Problem statement =>
Reproduce word for word the part of the passage below on nanoporous metals that opens with the words "Dealloyed hierarchical nanoporous" and closes with "across multiple industries.".

Source =>

-------

Dealloyed hierarchical nanoporous metals have emerged as a novel category of functional materials exhibiting large specific surface areas at the lower hierarchical structural level and open nanopores with tunable sizes at the upper level. Their unique structural properties, such as high electrical conductivity which renders them ideal for use in electronic and energy storage devices, or their innate high corrosion resistance and mechanical rigidity, which make them good candidates for applications in harsh environments, positioned them as promising materials for a wide range of applications across multiple industries.
Recently, a group of researchers from Helmholtz-Zentrum Hereon and Hamburg University of Technology [1] demonstrated the possibility of independently tunning the microstructure of the two hierarchical levels through variations of the dealloying conditions, such as the applied potential and the annealing treatment. A combination of laboratory small and ultra-small angle X-ray scattering (SAXS and USAXS) measurements proved to be an excellent probing method to investigate representative and statistically meaningful ensembles of microstructural features on the two distinct lengthscales simultaneously.

-------

Data provided =>
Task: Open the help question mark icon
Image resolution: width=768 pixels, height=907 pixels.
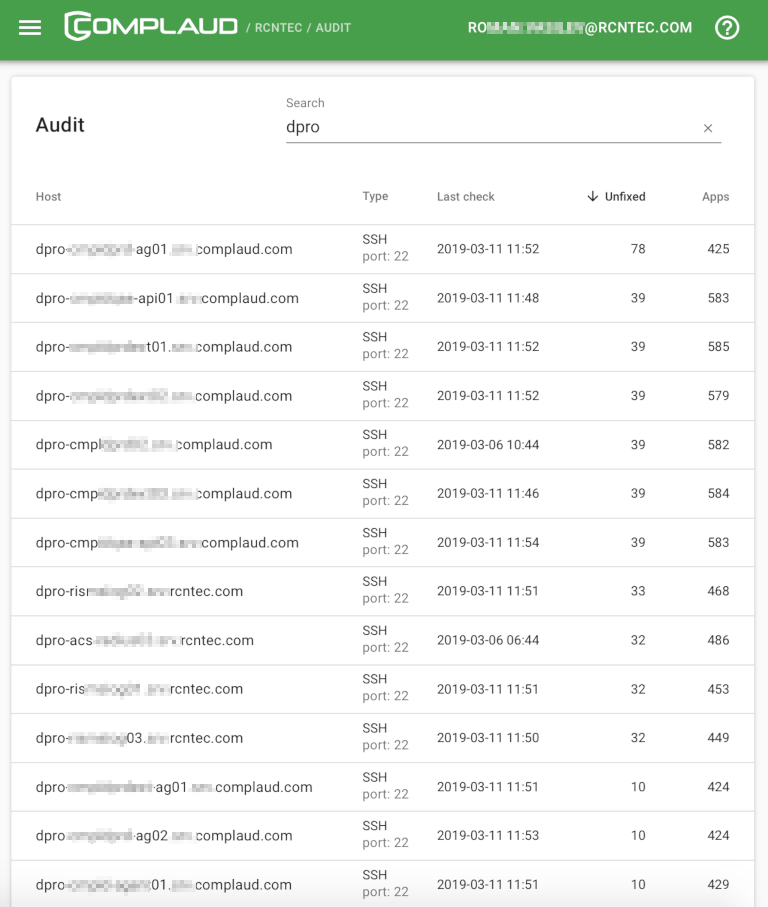Action: (x=727, y=28)
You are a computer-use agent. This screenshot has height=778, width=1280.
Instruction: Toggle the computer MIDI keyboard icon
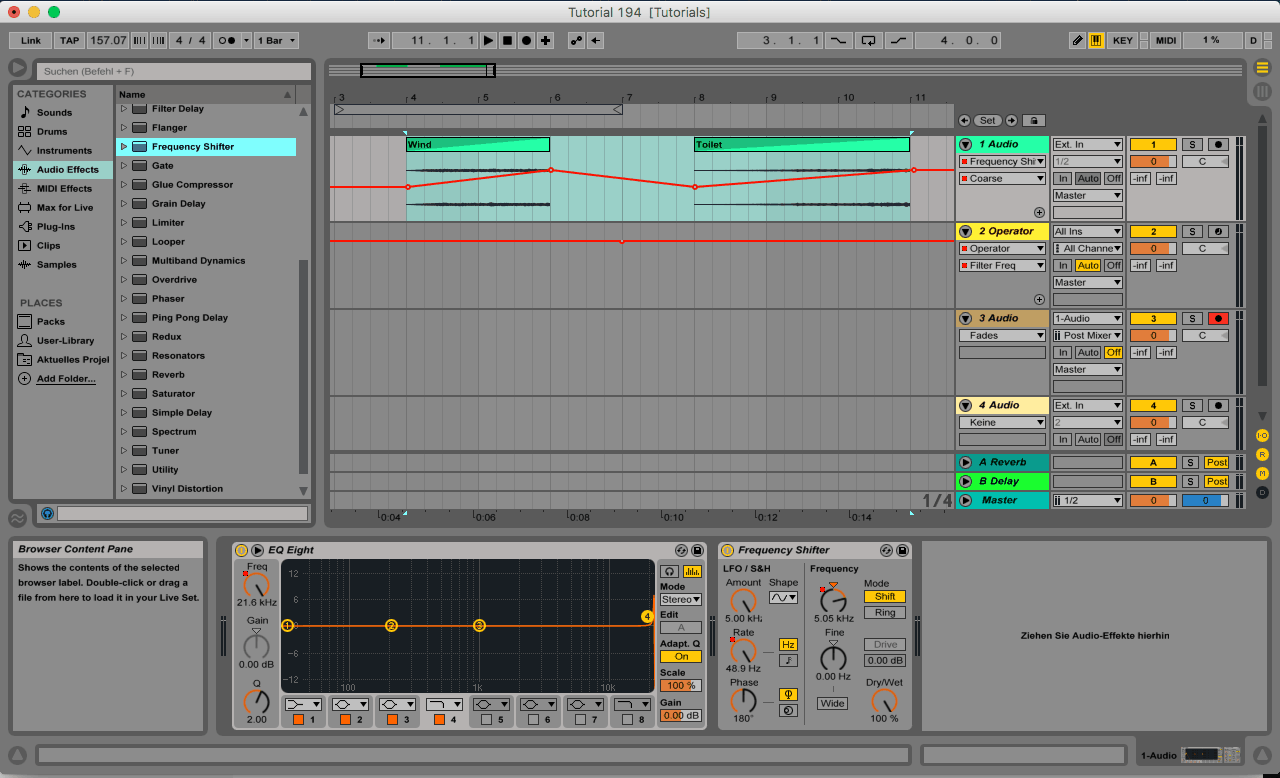1096,41
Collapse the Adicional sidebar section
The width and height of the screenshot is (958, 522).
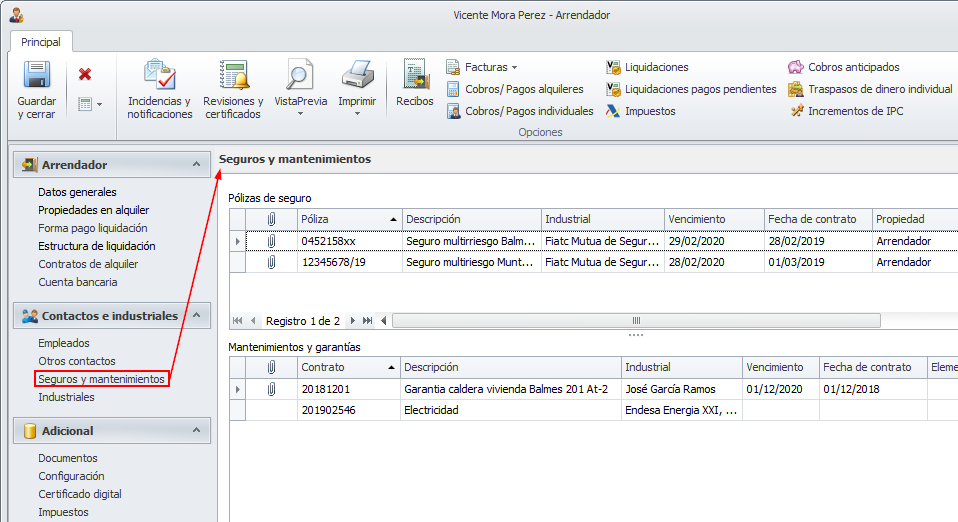coord(196,431)
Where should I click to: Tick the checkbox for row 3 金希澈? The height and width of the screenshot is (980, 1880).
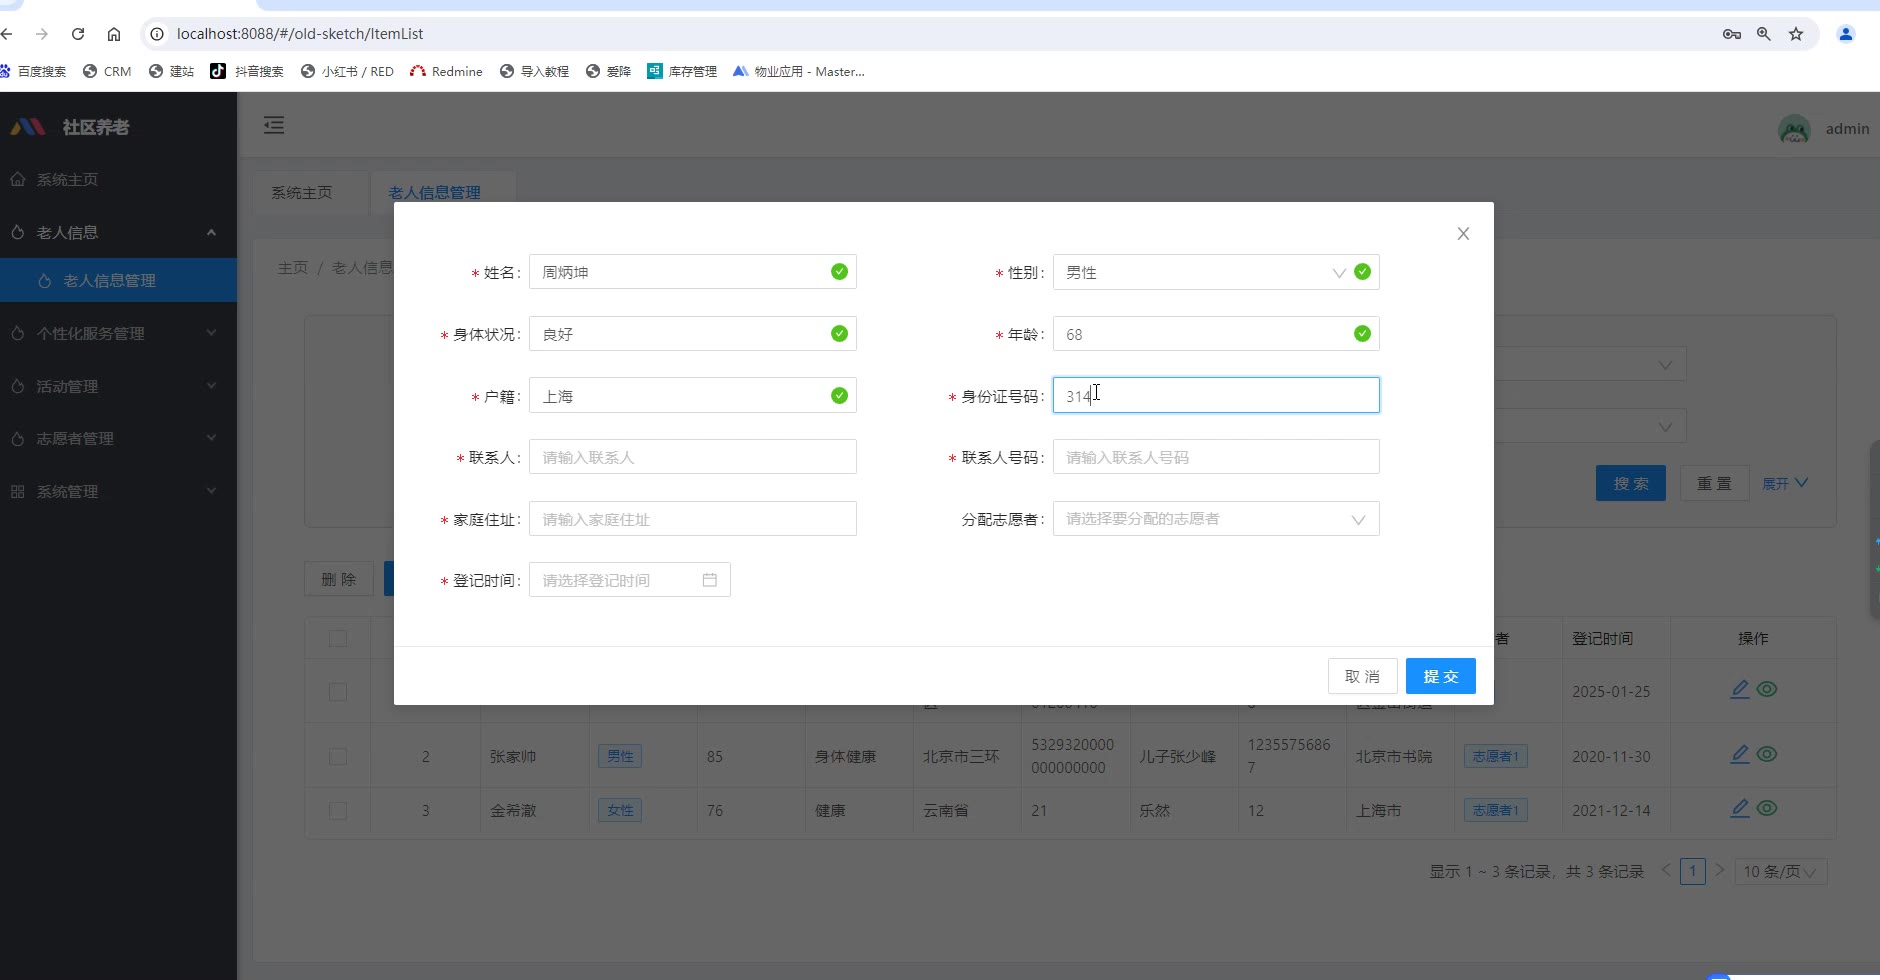[x=338, y=811]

-------

Final result =>
Dealloyed hierarchical nanoporous metals have emerged as a novel category of functional materials exhibiting large specific surface areas at the lower hierarchical structural level and open nanopores with tunable sizes at the upper level. Their unique structural properties, such as high electrical conductivity which renders them ideal for use in electronic and energy storage devices, or their innate high corrosion resistance and mechanical rigidity, which make them good candidates for applications in harsh environments, positioned them as promising materials for a wide range of applications across multiple industries.